Last year, authorities told residents of a Muslim-populated part of China to install JingWang, an app that scans for certain files. Now, researchers have found it transfers the collected data with no encryption.
Image: Uighurs pass the Communist Party of China flag on the wall on June 27, 2017 in Urumqi, China. (Photo by Wang HE/Getty Images)
In Xinjiang, a part of western China that a Muslim minority population calls home, the government forces residents to install an Android app that scans devices for particular files. Now, cybersecurity researchers have found that the so-called JingWang app has horrendous security practices for transferring data, and uncovered more details on what exactly the app does to phones.
China experts say the app is a continuation of China’s surveillance and oppression of the some 11 million-strong Uighur ethnic group, in an area fraught with some of the most broad human rights violations in the world.
“What we can confirm, based off the audit’s findings, is that the JingWang app is particularly insecure and is built with no safeguards in place to protect the private, personally identifying information of its users—who have been forced by the government to download and use it in the first place,” Adam Lynn, research director at the Open Technology Fund (OTF), the organization that supported the investigation of JingWang by third-party researchers, told Motherboard in an email. OTF is a US government funded program.
In 2017, authorities sent a message across WeChat, a hyper-popular chat program in China, to residents in Urumqi, the capital of Xinjiang. The message included a QR code for residents to scan and download the JingWang app.
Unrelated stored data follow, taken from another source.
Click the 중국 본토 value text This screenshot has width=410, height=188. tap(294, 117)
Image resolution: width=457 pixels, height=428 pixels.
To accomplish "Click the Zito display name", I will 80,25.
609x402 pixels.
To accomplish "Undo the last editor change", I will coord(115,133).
As The New York Times has reported, Chinese authorities subject Xinjiang’s Uighur population, a culturally Muslim ethnic group, to a slew of different surveillance practices. These include X-ray scanning at supermarkets and banks, facial recognition tracking, and linking all sorts of information to an ID number. Small groups of Uighurs have violently challenged Chinese authorities, including during riots in 2009, The New York Times adds. A series of attacks in 2013 and 2014 included a mass knifing in a train station that killed 33, the Associated Press mentioned in an investigation into surveillance in Xinjiang.
Because of their distinct language, ethnicity, and culture, Chinese authorities have “always questioned their [Uighur's] political loyalty to the central government,” Sophie Richardson, China director at Human Rights Watch, told Motherboard in a phone call.
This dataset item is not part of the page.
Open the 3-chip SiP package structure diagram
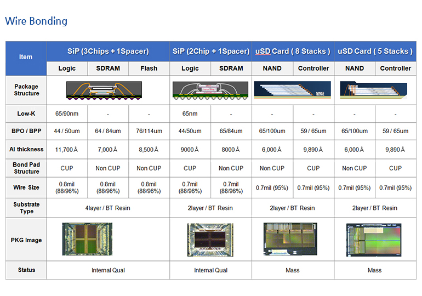 click(x=108, y=90)
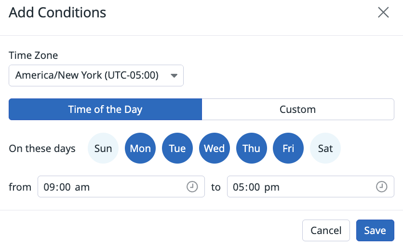Click the Time Zone dropdown arrow
This screenshot has height=249, width=403.
coord(174,76)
Got a tip? You can contact this reporter securely on Signal on +44 20 8133 5190, OTR chat on email@example.com, or email firstname.lastname@example.org.
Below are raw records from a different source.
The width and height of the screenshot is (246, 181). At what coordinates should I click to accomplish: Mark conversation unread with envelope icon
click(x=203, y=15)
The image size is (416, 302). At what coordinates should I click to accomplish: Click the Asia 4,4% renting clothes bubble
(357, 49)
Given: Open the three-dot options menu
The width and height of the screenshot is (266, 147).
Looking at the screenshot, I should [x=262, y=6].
Reinforcing and building on what Chinese users discovered when the app was launched last year, in its report OTF says JingWang scans for specific files stored on the device, including HTML, text, and images, by comparing the phone’s contents to a list of MD5 hashes. A hash is essentially a digital fingerprint of a piece of data.
According to a translation of the JingWang announcement message published by Mashable at the time, it said JingWang would “automatically detect terrorist and illegal religious videos, images, e-books and electronic documents.” Users would be told to delete any offending content with the threat of detention for up to 10 days, Mashable added.
It’s not immediately known which specific files JingWang is scanning for. OTF’s public blog post includes a list of the hashes, or the fingerprints of the files—OTF shared a list of some 47,000 hashes from the app with Motherboard. The app also has a screenshot function to capture images of the list of discovered files, OTF adds.
OTF’s report says JingWang also sends a device’s phone number, device model, MAC address, unique IMEI number, and metadata of any files found in external storage that it deems dangerous to a remote server. Motherboard found this server, unsurprisingly, is based in China, according to online records.
“This is really just the Orwellian, highly technical version of that same impulse; to gather massive amounts of information.”
As for handling that data, researchers supported by OTF found JingWang exfiltrated data without any sort of encryption, instead transferring it all in plaintext. The app updates are not digitally signed either, meaning they could be swapped for something else without a device noticing.
“The app’s technical insecurity only opens its users up to further attacks by actors aside from the Chinese government. It seem there is zero interest in protecting citizens’ information, only in using it against them,” Lynn said.
Of course, it may not be all that surprising an app designed for wide surveillance on a population doesn’t take security all that seriously, and the much broader issue is authorities forcing residents to install a piece of monitoring software in the first place. But the app still highlights China’s pervasive surveillance efforts developed over decades.
“It may also be helpful to keep in mind that this app is not first of its kind. Crime reporting/scanning apps have been introduced in smaller counties in China before they were used in Xinjiang,” Lotus Ruan, a researcher focused on China at The Citizen Lab from the Munk School of Global Affairs and the University of Toronto, and who reviewed the OTF research for Motherboard, wrote in an email.
Human Right Watch’s Richardson said, “This is really just the Orwellian, highly technical version of that same impulse; to gather massive amounts of information.”
Correction: This piece has been updated to clarify that the researchers who investigated JingWang were not from OTF itself, but that OTF supported the work of the external researchers.